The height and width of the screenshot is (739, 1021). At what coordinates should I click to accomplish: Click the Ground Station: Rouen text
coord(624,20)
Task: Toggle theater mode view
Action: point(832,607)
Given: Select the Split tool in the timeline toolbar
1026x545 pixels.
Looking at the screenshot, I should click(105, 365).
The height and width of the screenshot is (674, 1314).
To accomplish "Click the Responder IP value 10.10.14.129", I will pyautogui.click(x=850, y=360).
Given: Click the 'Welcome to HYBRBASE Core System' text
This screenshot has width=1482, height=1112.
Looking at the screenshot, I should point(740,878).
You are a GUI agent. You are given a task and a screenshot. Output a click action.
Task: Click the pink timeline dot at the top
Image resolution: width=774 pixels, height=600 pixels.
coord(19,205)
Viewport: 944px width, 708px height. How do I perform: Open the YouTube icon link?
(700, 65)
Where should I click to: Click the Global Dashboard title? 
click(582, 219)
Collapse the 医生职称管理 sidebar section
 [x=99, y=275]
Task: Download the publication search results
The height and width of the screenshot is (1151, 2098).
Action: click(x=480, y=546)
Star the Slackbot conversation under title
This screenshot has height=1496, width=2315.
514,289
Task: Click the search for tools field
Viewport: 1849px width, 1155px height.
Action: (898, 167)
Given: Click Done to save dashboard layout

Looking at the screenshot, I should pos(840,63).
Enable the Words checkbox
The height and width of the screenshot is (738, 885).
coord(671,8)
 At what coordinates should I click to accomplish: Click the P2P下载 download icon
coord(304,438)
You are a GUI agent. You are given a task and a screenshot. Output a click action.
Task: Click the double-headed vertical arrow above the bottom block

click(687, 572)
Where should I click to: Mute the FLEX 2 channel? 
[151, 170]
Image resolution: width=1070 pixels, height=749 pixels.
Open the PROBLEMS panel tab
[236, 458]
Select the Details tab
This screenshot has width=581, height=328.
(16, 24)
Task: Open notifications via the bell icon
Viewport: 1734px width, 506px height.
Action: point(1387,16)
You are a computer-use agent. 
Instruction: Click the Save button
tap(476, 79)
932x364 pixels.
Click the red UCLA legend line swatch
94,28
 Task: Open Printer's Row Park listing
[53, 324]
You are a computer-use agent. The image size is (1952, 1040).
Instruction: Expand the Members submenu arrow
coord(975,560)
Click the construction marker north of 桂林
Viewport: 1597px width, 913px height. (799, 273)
++++++++++++++++++++
- [Action item]: List the lines of the entries that include "agent".

- [Task solution]:
You are a GUI agent. You are given a task and a screenshot. Output a click action.
You are a GUI agent. You are given a task and a screenshot. Output a click action.
You are a computer-use agent. 
You are a computer-use agent. The image size is (1952, 1040).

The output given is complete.